Para ele, além de ser um "prêmio" para policiais que "fizeram uma besteira", o indulto passaria um sinal: o de que tudo pode ser admitido e o Estado pode matar "à vontade".

"Isso aí, se aprovado, vai virar um banho de sangue. A gente sabe como funcionam as polícias no Brasil. Elas não têm treinamento, não têm preparo psicológico", afirma. "Isso vai incentivar os policiais, aqueles que querem fazer Justiça com as próprias mãos, a pensar: 'Isso aí pode ser feito no governo Bolsonaro'".

No entanto, o Código Penal veta essa proposta de indulto, já que é necessário que o beneficiado já tenha o trânsito em julgado, ou seja, que não haja mais possibilidade de recurso. O que não é o caso do Carandiru, uma vez que o julgamento dos PMs foi anulado. A lei também veta que o benefício seja estendido para crimes hediondos. O que incluiria os dois policiais condenados por Carajás. No caso do ônibus 174, os PMs já foram absolvidos.

Apesar de se dizer favorável a outras ações de Bolsonaro, como o combate a crimes violentos e de facções, Godoy afirma estar decepcionado com a proposta do indulto.

"Sem dúvidas, é preciso de limites na violência. A coisa estava meio perdida", afirma. Mas a ideia principal do mandato de Bolsonaro, diz, "era levantar o país, fazer com que as coisas mudassem na questão econômica, e não ir a esses extremos a que ele está chegando".

Godoy, que hoje ajuda moradores de rua com a Associação SOS Carentes, diz temer que a iniciativa leve a uma escalada de violência.

"Já tem vários grupos se organizando para atacar as minorias, os homossexuais, os que não comungam do mesmo pensamento, seja qual orientação for. Com esse incentivo que ele [Bolsonaro] está dando, isso vai crescer muito mais", afirma.

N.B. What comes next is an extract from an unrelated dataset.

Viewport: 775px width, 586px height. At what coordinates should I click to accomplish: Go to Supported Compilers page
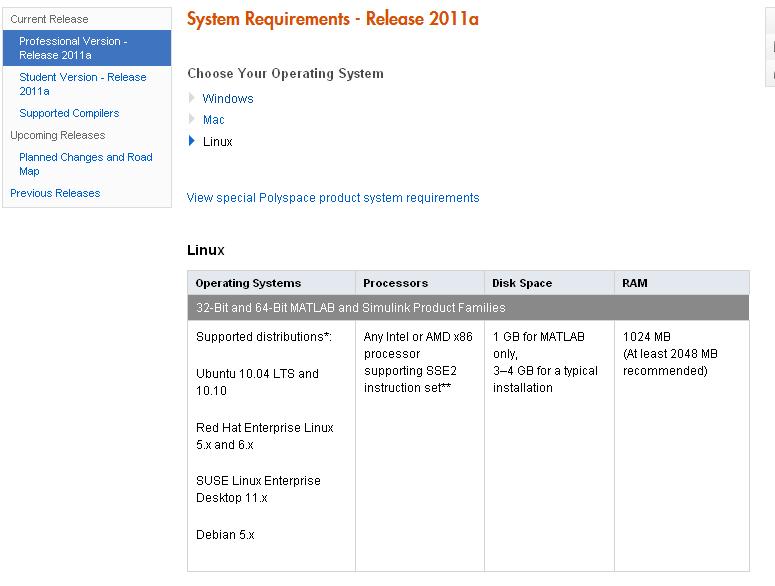(x=69, y=114)
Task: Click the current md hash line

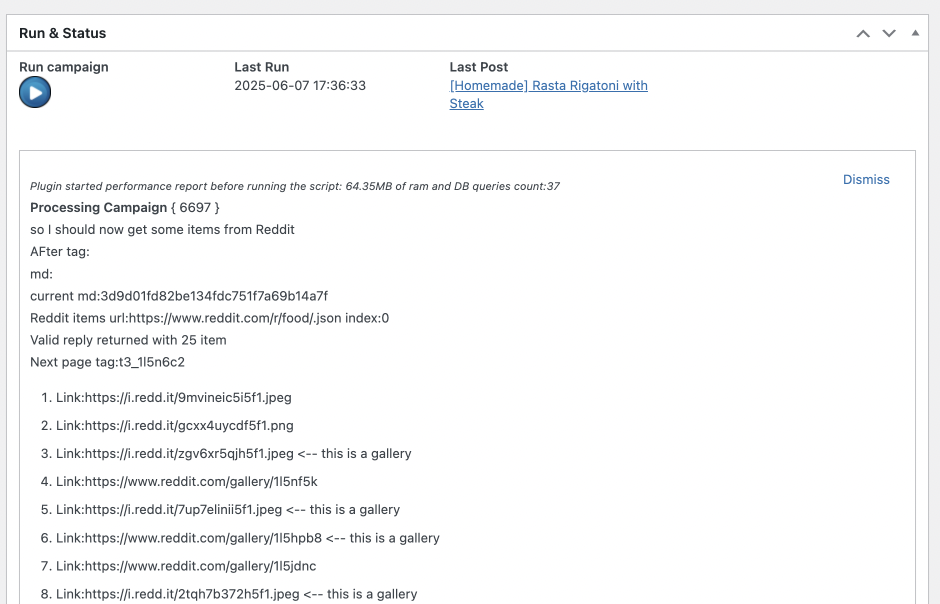Action: tap(179, 296)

 Ronaldo Mazotto, 49, agente penitenciário que trabalhou na Detenção até 2002 - Simon Plestenjak - Simon Plestenjak
Ronaldo Mazotto, agente penitenciário que trabalhou no Carandiru
Imagem: Simon Plestenjak

A proposta, por outro lado, é elogiada por Ronaldo Mazotto, agente penitenciário (hoje, aposentado) que acompanhou os dias seguintes à ação policial no Carandiru.

"Concordo, porque acho que não houve massacre. A polícia teve que fazer o que fez para restabelecer a ordem. Na minha opinião, se a polícia não tivesse entrado, teria morrido muito mais gente", afirma. A iniciativa, diz, representaria Justiça aos oficiais envolvidos no episódio.

Para ele, um possível indulto aos policiais não estimularia o acontecimento de casos semelhantes no futuro.

"Olha o que aconteceu no Rio Grande do Norte, no Pará. Eles mesmos se matam, entre eles, se deixar", pontua, citando casos recentes de rebeliões em presídios que deixaram pelo menos 70 mortos. "Acredito que cada caso é um caso. Esse [do Carandiru] é um caso isolado", diz.

O aposentado afirma também ser favorável à concessão de indulto aos policiais envolvidos nos outros casos citados por Bolsonaro.

"Acho que, em todo confronto entre polícia e bandido em que o bandido tomou o prejuízo, o policial não pode ser julgado, condenado, ele tem que ser condecorado", diz.

"Fala-se que morre muita gente com bala perdida no Rio de Janeiro. E geralmente querem culpar policiais por isso, mas eu discordo. Porque o policial vai subir o morro, se o bandido não atirar, a polícia não vai atirar", afirma.

O massacre do Carandiru

O massacre do Carandiru aconteceu no dia 2 de outubro de 1992. Após uma rebelião na penitenciária, policiais entraram no local. Foram mortos 111 presos.

A Justiça de São Paulo chegou a condenar 74 policiais envolvidos no massacre por homicídio, mas, em 2018, os julgamentos foram anulados. Nenhum PM cumpre ou cumpriu pena pelo massacre. Um novo júri deve ser realizado, mas ainda não há previsão de data.